Our vision for the Project is that people will come and go from the Cabin, exploring the creek, meadows, and upland forests, encountering new people and new ideas as they go about their explorations. Our hope is that as people find inspiration and information in this special place, they will also find interest in their encounters with others who are equally involved with the land. And so people will create passing collaborations, share their perspectives and expertise, and learn to see the land through a variety of eyes.
And it was just that — a place for us to retreat, find inspiration through nature, collect our creative thoughts, and let the music flow.
I worked on recording the wildflowers currently in bloom, both through my photography and in writing. I also did some pressings to complement the work. It was a great way to learn new species and work on my id’ing skills by comparing the flowers or plants to the families I am familiar with. It was amazing to see the abundance of fern and I enjoyed exploring the area for all the different varieties. I just planted quite a few fern in our shaded garden and am looking forward to having a friendly fern feature!
Bleeding heart (Dicentra formosa) covered the forest floor. It was everywhere and so delicately beautiful, yet so strong and hardy!
I took some samples of either Lady fern or Wood fern although I can’t quite remember which at the moment. They are similar and both so gorgeous. I think one of the reasons I think they are so pretty is that they don’t have last years fronds remaining on the plant, like the sword fern. So they are green green green and beautiful! I ended up presses a few of the fronds, along with some Maidenhair.
Northern Maidenhair Fern (Adiantum pedatum) was probably my favorite fern of the bunch. I think maybe because its delicate midnight-colored stalk and the unique, fan-like fronds.
Sylvan found his creative outlet in the workshop. He collected fell wood and used our wood carving tools to creative some beautiful sculptures and some small keepers of the forest that he placed along the path. They were quite amazing and hopefully they will be enjoyed by those who cross their path.
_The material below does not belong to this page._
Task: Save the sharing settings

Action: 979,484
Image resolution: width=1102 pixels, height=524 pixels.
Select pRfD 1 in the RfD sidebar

His handiwork just comes so naturally. I am ever amazed by his skills and talents of building and working with his hands. It reminds me of Michelangelo’s inspirational words as a sculptor:
I saw the angel in the marble and carved until I set him free.
I am guessing that is exactly what Sylvan sees and does.
There was so much moss and lichen that I quickly became interested in trying to id all of the different varieties! It is amazing how many species can be in one small section of space. And lucky for me, the cabin was stocked with identification books of almost anything you wanted to identify in the area.
We collected a bounty of stinging nettle for our evening dinners. It ran rampant across the front field which, I guess with all of the nettle, it was no longer open… We were only able to find one glove, so Sylvan took on the task of collecting while I held the bag (for part of the time..until I got carried away with photo taking…)
I fell in love with the Western Meadow-rue (Thalictrum occidentale) and its tiny dangles of purple stigmas. When a light wind would come through, blowing at the tendrils, the stigmas reminded me of jelly fish tentacles dancing through the water.
The Red elderberry, Sambucus racemosa was loaded with white flower clusters.
Smith’s fairybell, Disporum smithii — I only saw these once or twice, so we shared some special moments. 🙂
We had an amazing three days at Shotpouch and I would recommend to those interested in a creative retreat, this is an amazing opportunity. Read more about it on Oregon State’s Spring Creek Project webpage.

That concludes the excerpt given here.